Mexico to conduct antitrust probe of telephone industry
Mexico’s antitrust regulators expect to start an investigation into the nation’s fixed-line telephone industry by early next year, a second challenge to the companies that made billionaire Carlos Slim one of the world’s richest people.
Eduardo Perez Motta, president of the country’s Federal Competition Commission, said Tuesday that the agency was reviewing complaints filed this month by Spanish phone company Telefonica against Slim’s Telefonos de Mexico before starting the probe.
The investigation would follow an initiative announced Monday to assess fees that mobile-phone carriers charge rivals for completing calls to their customers, Perez Motta said. Slim’s America Movil controls three-quarters of Mexico’s wireless market.

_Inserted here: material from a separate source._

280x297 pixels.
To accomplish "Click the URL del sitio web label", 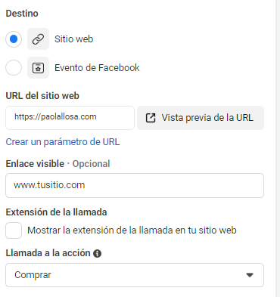I will pos(42,96).
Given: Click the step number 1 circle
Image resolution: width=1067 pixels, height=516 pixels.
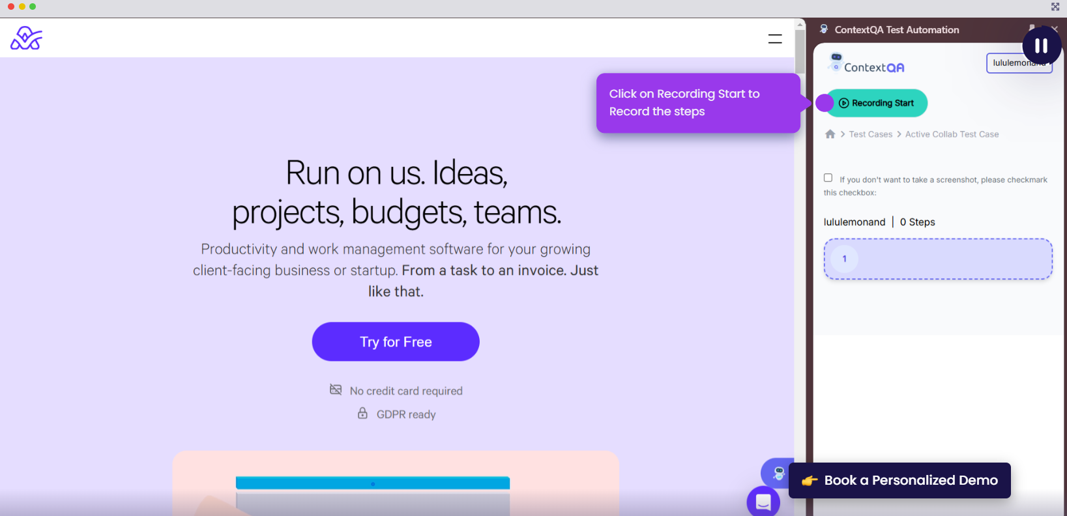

“We had planned to begin the two investigations simultaneously, but a few days ago we received a few complaints by Telefonica and that implied additional research for us,” Perez Motta said.
The probes pose a threat to America Movil and to Telefonos de Mexico, or Telmex, which controls about 90% of Mexico’s phone lines. Perez Motta is stepping up efforts to rein in Slim’s market power 17 years after he bought Telmex, a former national phone monopoly.
“This is an unprecedented opportunity in Mexico to promote more competition,” Perez Motta said. Each probe will last about 115 business days, he said.
To reduce phone rates in Mexico, the Federal Competition Commission is encouraging cable television companies to offer telephone service. The agency also said Telmex must connect calls to any new market entrant, as a condition of being allowed to sell pay-TV service.
Perez Motta said the fixed-line probe would focus on whether all carriers were able to connect to Telmex’s customers.
Telmex, based in Mexico City, has repeatedly said that it wasn’t a dominant carrier. The company said in its third-quarter earnings statement that its market share was 21% when cable companies and wireless carriers were included.